Homem fuma cigarro eletrônico em Chicago; dispositivo é cada vez mais popular nos Estados Unidos - Foto: AP Photo/Nam Y. Huh, File
Homem fuma cigarro eletrônico em Chicago; dispositivo é cada vez mais popular nos Estados Unidos – Foto: AP Photo/Nam Y. Huh, File

A prevalência de fumantes no Brasil e no mundo vem caindo a cada ano. Segundo um estudo publicado em abril pela revista “Lancet”, a parcela de homens fumantes no país caiu de 29%, em 1990, para 12%, em 2015; entre as mulheres, o índice foi de 19% para 8%. Diante dessa tendência, seria plausível imaginar um futuro sem cigarro, produto que mata ainda hoje mais de 7 milhões de pessoas por ano, segundo a Organização Mundial da Saúde (OMS).

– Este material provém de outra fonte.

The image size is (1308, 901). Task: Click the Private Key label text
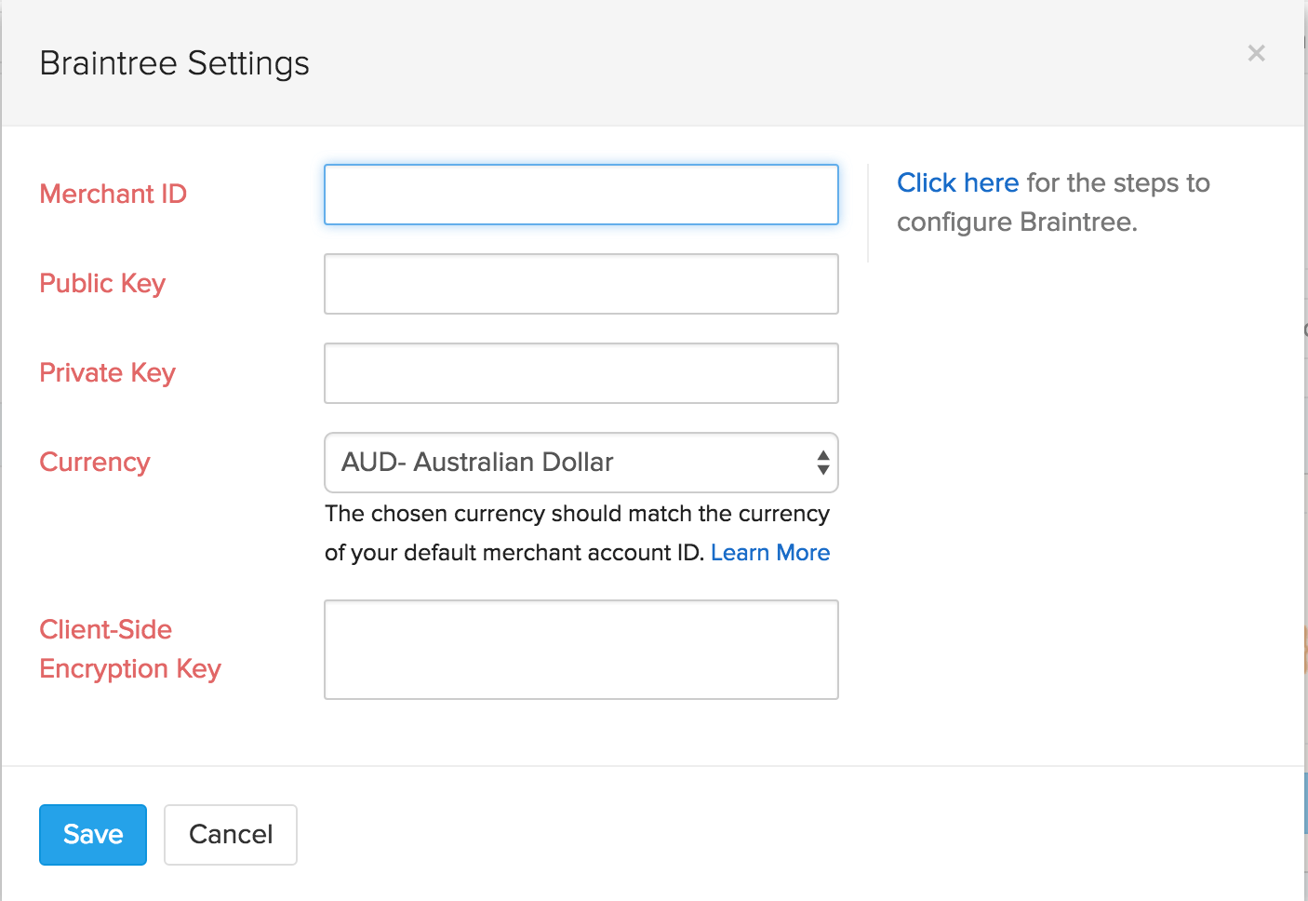point(107,372)
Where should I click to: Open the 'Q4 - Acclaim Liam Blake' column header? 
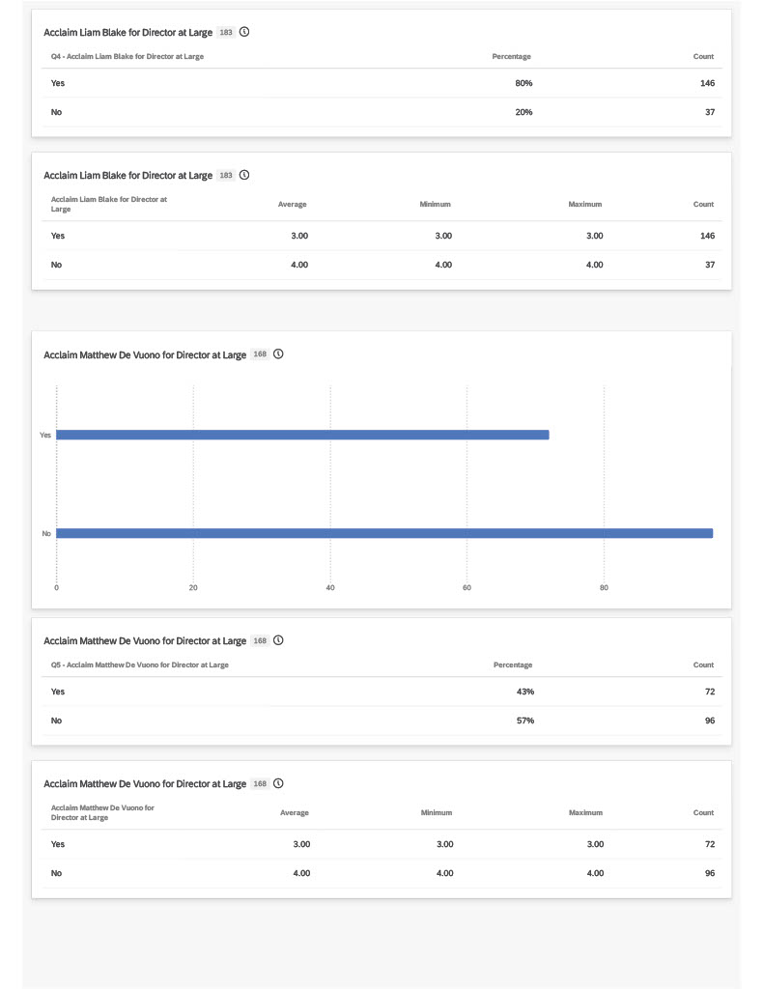click(x=127, y=56)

Esse futuro é o que a própria indústria do tabaco está começando a vislumbrar. Ao menos, um futuro sem o cigarro que conhecemos hoje. Reconhecida como a principal empresa internacional de tabaco do mundo, a Philip Morris International (PMI) tem anunciado o planejamento de um futuro “smoke-free”, em que a produção de cigarro seria gradualmente abandonada e substituída por dispositivos eletrônicos para fumar.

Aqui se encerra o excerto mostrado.